Fair wages for a fair day's work are essential. But how does that happen in an era when health insurance costs are through the roof -- for both the worker and the business employing them -- and energy costs are eating up the margins for a lot of other businesses who might have some slack? For that matter, exactly how does a CEO justify making 350 times or more than his lowest paid worker, all the while running a business into the ground with bad decisions?

The bottom line is this: there are some really tough choices facing this nation (and the discussion above is my no means a comprehensive list), and we need to approach them carefully because the results of our action or inaction have long-term ramifications for our children. Democrats used to own these issues because they listened to the voices of those people who needed help, who needed a hand up, and who were willing to do the work on their end to get the job done. And they spoke up for them, gave them a voice in the halls of power.

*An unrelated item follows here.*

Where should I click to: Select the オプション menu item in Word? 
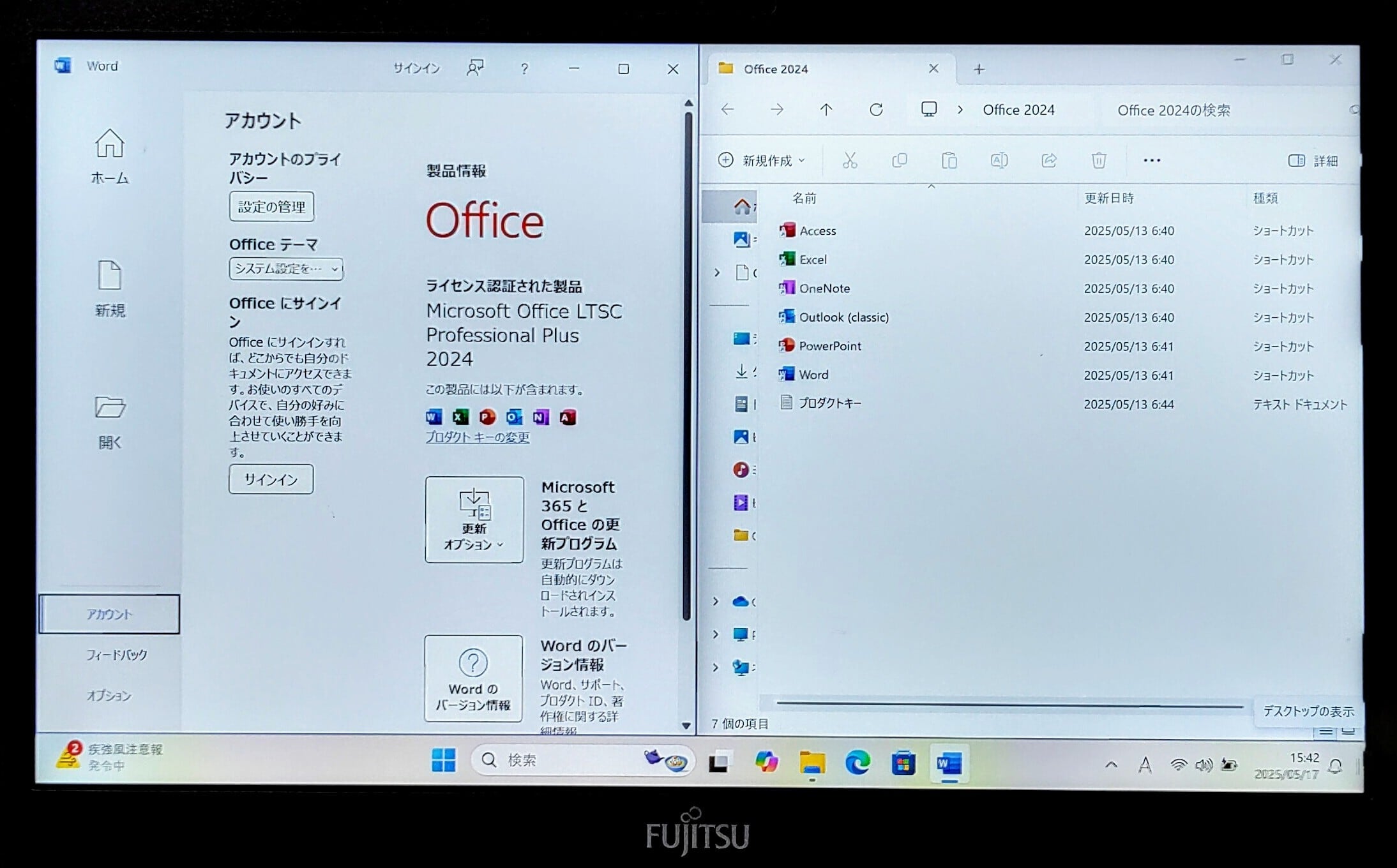pyautogui.click(x=109, y=695)
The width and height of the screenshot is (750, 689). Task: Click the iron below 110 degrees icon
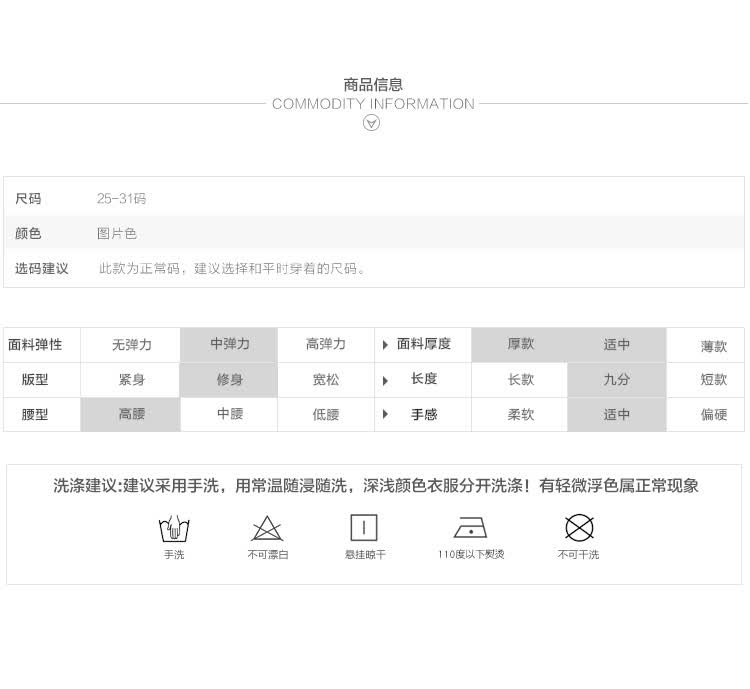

Amen. Read the whole thing; it's a wonderful, passionate synopsis of this strange malaise that has infected this country's soul.

One final thing about the mining tragedy, and it's really all I'm even going to say on the subject: I note that a pretty healthy chunk of media coverage, from when the miners were still initially thought to be alive, through now, as they prepare for the funerals, seems to revolve around all this ceremonial genuflection to God. Their prayers were first thought to be answered, then the exact opposite. Now the priests are insisting that God was with the miners as they expired. Um, no. If that were the case, they'd have been rescued, no?

The boilerplate response to that is always that it was all just part of His Plan. But you look at the lives of the people in these areas -- even had the miners been rescued, what then? Recuperate and back to work, or move to where there's some opportunity. It's nasty, dangerous work, work that no one aspires to, work that people get caught in, mired in, because they are in an area that presents them with no decent choices.

Top that off with the concessions that the extraction industries have wrung out of this administration, and you wonder what sort of deity has a plan that dooms the hopeful and exalts the useless. If there was a God, wouldn't Paris Hilton or Michael Jackson have been trapped in a mine shaft?

So enough of the mindless navel-gazing, media weasels. We get it -- the pious walk the earth, publicly resigned to their fate, and we must all pretend that the invocations and rituals have some practical meaning. If they spur us to have the sort of national conversation ReddHedd describes, then yes. But when the air time is saturated instead with chanting and praying, not so much. It has devolved into some sort of rubbernecking cathartic Event.